With Demona out of the country and the public believing that the gargoyles weren't to blame for the deaths of eleven Quarrymen after all, it was probably safe for the clan to come home now. But Elisa hadn't said anything to Goliath about that… partly because, so far as the Big Guy knew, the only reasons they were out of the city at all were to make an alliance with the New Orleans Clan, and let their clan's unmated males find mates among the single females available down here.

Elisa still hadn't told Goliath or any of the clan about Monday's Quarrymen battle, about the city that had been screaming for their blood, or about Demona's involvement in that battle and the suspected presence of foreign gargoyles as well. Since she knew that they would have wanted to investigate personally and thereby remain in the danger zone, she hadn't told anyone for the clan's own good… and every time she thought of that she had to fight down the urge to vomit.

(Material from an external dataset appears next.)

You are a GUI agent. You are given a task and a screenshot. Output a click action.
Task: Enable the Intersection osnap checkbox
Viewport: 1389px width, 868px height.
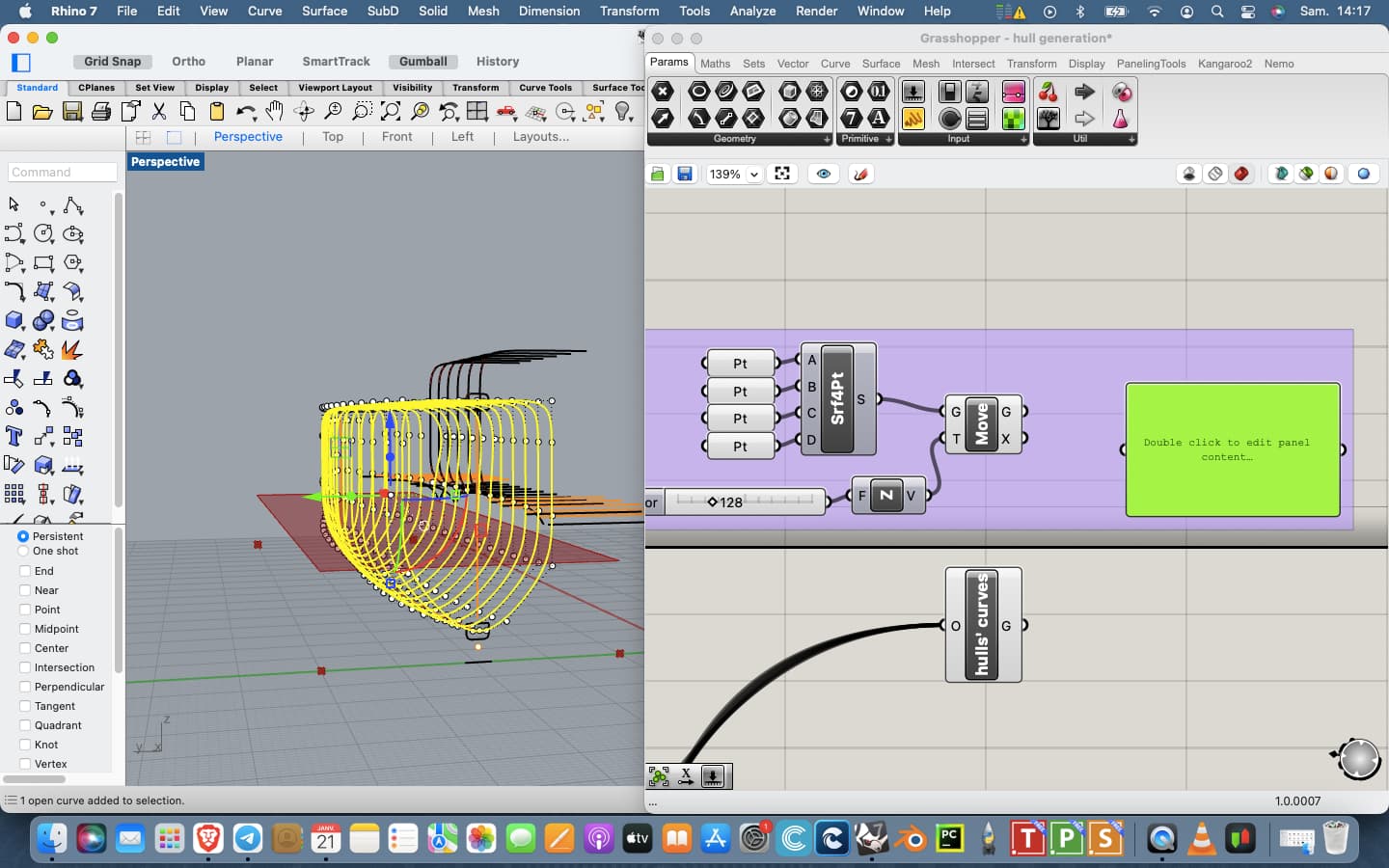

Demona had done such horrible things, atrocities, for what that female had been so sure was for the good of all gargoyles…

But that was something to push out of her mind once more, to worry about some other day. Today marked what should be the end of her current fertile period, and she'd aired out every room of the cottage to get rid of any lingering scent, before trotting up to the mansion in the late afternoon to see what had been happening with the clans lately. She found Fox, sitting and chatting with one of the human clan members, and managed not to blush _too _red when Fox asked her how her weekend had been with that inevitable lascivious wink. Fox caught her up to speed on the affairs of the rest of the clan:

Lexington and Rebecca, who had just begun to show their affections for each other last Thursday, had already agreed to become mates! They were in New Orleans right now, but had called the mansion last night to tell everyone the good news.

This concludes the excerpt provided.